*** Block opens ***

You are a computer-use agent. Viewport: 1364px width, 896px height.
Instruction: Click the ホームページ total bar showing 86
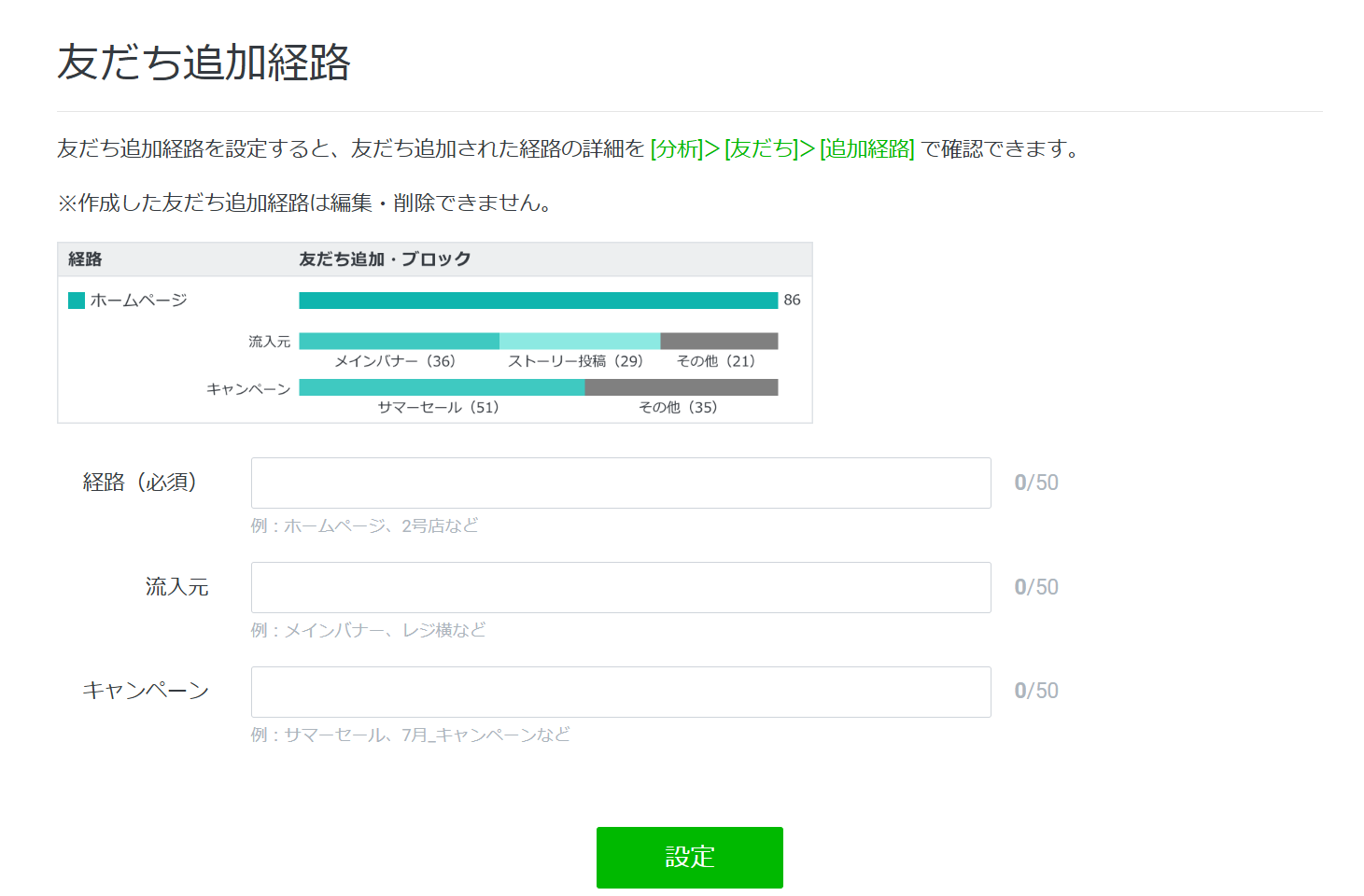538,301
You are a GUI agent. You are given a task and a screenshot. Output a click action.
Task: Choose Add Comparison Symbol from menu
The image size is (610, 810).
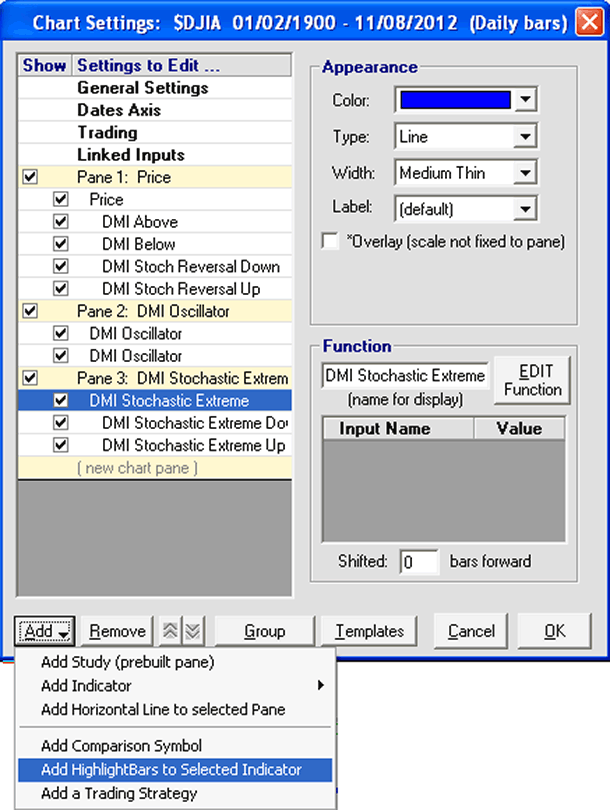coord(121,746)
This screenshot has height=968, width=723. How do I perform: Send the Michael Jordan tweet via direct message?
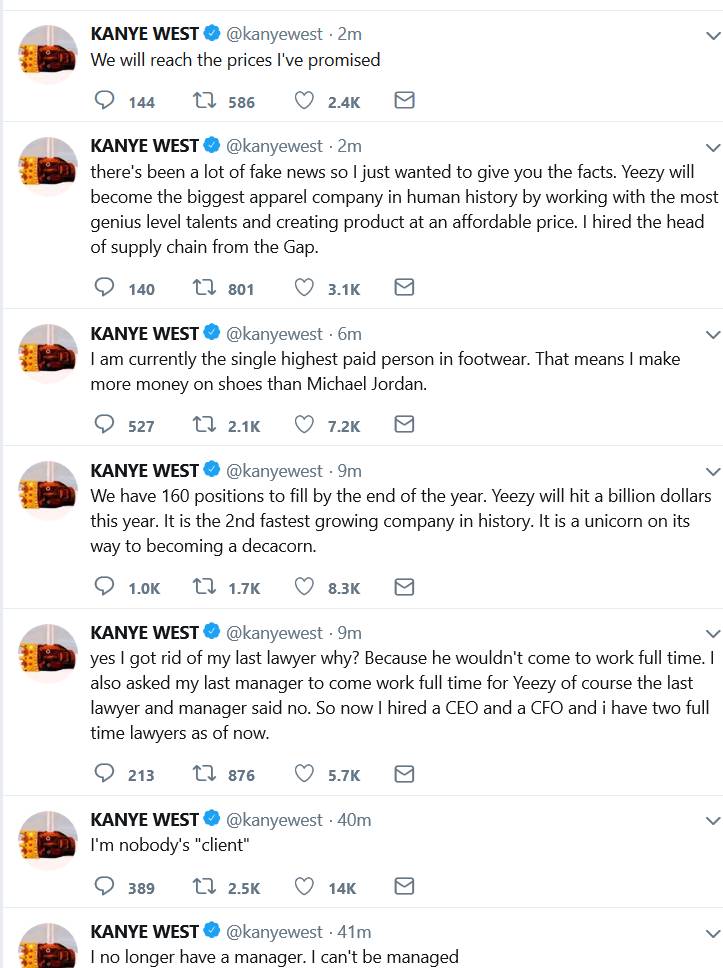[403, 425]
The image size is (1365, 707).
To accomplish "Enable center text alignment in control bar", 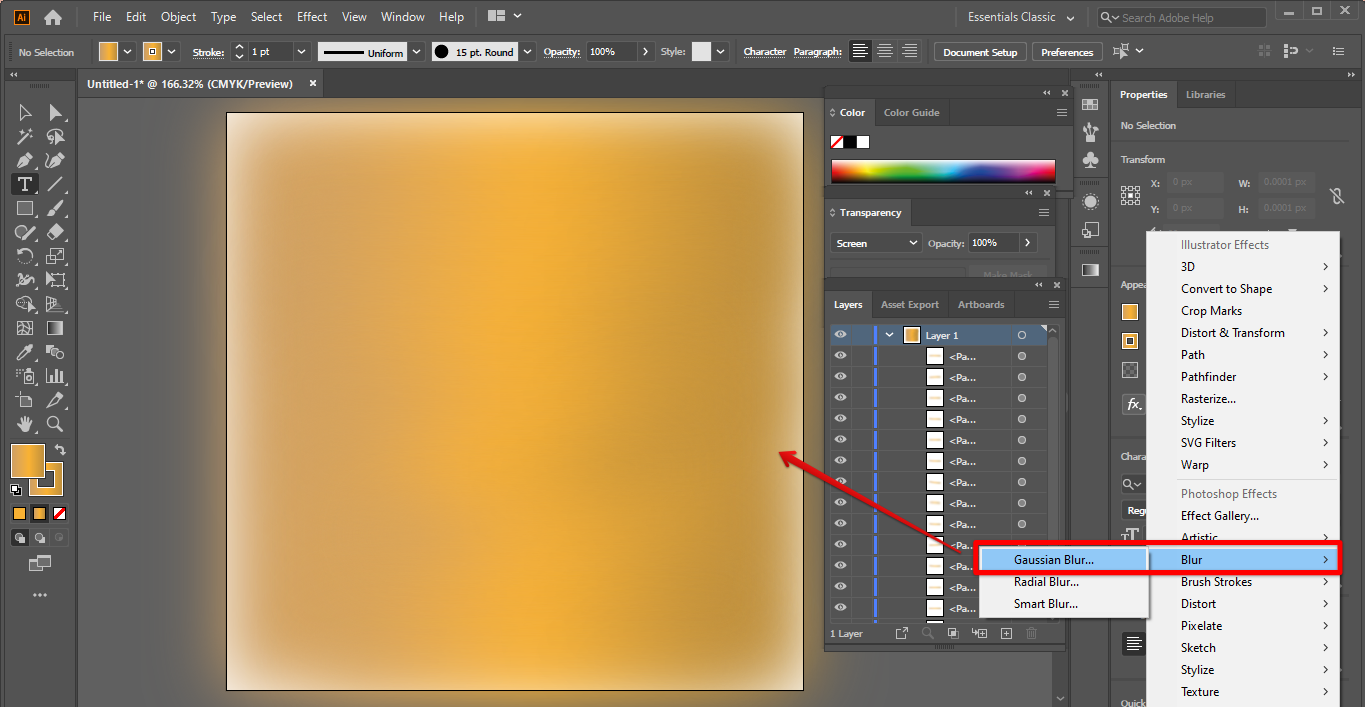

*** Block closes ***

Exercise aim
Reproduce each entry precisely. Leave the pictures out.

Written solution
You are a computer-use agent. Viewport: 1364px width, 896px height.
Instruction: Click the ホームページ total bar showing 86
538,301
You are a GUI agent. You are given a task and a screenshot. Output a click action.
Task: Choose Add Comparison Symbol from menu
The image size is (610, 810).
coord(121,746)
This screenshot has height=968, width=723. How do I perform: Send the Michael Jordan tweet via direct message?
[403, 425]
The image size is (1365, 707).
To accomplish "Enable center text alignment in control bar", 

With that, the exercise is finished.